En matière de famille, l'ADQ poursuit une politique nataliste: une allocation de 5000 $ à la naissance ou à l'adoption d'un troisième enfant et le remboursement des frais raisonnables assumés pour le traitement de l'infertilité. Mais la mesure qui pourrait s'avérer la plus onéreuse, c'est d'offrir à toutes les familles une allocation «significative» mais pas encore chiffrée pour chaque enfant d'âge préscolaire qui n'a pas recours aux services de garde à 7 $. Cette allocation toucherait toucher 250 000 enfants.

L'ADQ investira davantage en éducation, un des seuls postes budgétaires du gouvernement, avec la politique familiale, que le parti projette d'augmenter. L'abolition des commissions scolaires permettrait de transférer une part de leur budget de 400 millions vers les écoles, a indiqué M. Taillon, un ancien président de la Fédération des commissions scolaires. Les dirigeants adéquistes ne préciseront que plus tard quelle structure allégée remplacerait les commissions scolaires.

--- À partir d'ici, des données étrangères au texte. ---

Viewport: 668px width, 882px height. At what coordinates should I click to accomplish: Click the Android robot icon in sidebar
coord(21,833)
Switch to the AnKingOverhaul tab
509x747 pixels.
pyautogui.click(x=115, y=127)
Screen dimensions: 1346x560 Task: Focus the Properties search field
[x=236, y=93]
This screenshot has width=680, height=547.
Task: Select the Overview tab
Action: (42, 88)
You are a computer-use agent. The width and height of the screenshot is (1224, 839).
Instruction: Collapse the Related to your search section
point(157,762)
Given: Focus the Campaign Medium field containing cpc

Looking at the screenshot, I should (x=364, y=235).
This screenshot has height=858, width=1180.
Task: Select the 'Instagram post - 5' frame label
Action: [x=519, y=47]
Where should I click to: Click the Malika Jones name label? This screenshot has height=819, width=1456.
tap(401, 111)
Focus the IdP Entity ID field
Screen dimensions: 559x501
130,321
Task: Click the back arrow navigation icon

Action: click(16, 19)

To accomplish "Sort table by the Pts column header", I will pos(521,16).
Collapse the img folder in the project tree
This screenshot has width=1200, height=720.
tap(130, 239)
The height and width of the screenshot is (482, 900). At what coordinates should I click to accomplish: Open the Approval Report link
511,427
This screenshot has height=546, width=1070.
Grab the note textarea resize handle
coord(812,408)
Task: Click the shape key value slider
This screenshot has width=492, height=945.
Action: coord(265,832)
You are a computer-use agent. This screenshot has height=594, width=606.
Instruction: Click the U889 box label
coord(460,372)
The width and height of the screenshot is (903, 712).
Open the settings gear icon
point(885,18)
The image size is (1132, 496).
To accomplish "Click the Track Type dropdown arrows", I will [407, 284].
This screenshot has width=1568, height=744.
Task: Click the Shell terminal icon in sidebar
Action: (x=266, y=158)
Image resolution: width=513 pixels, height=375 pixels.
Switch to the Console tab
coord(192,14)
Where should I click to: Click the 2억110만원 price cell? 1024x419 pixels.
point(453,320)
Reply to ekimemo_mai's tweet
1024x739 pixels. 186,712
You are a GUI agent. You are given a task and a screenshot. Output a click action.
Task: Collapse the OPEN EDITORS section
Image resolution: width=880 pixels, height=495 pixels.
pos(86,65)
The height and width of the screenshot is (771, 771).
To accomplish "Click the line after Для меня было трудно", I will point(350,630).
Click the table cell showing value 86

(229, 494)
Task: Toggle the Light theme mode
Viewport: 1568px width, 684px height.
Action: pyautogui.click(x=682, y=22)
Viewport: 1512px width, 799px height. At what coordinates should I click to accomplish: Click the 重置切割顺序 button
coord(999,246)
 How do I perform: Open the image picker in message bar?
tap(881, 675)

On préconise également un bulletin universel chiffré, la multiplication des écoles publiques à vocation particulière et l'enseignement intensif de l'anglais aux 5e et 6e années du primaire.

En ce qui concerne les finances publiques, Mario Dumont promet de rétablir l'objectif d'un «véritable déficit zéro» et de réduire les dépenses de l'État. Il souhaite abolir le Fonds des génération, un «raté de marketing» des libéraux. Il estime que la réingénierie libérale fut «un échec complet». L'ADQ propose une révision complète de l'appareil bureaucratique, de «faire le ménage», de réduire la taille de l'État. Il n'est plus question, comme en 2003, d'abolir la sécurité d'emploi des employés de l'État. On profitera des départs à la retraite et on ne veut pas se fixer d'objectifs précis. «C'est un exercice qui est un peu glissant, un peu dangereux, surtout quand on n'est pas soi-même au gouvernement. Ça fait un peu idéologique de mettre un chiffre ou un pourcentage», a dit M. Dumont.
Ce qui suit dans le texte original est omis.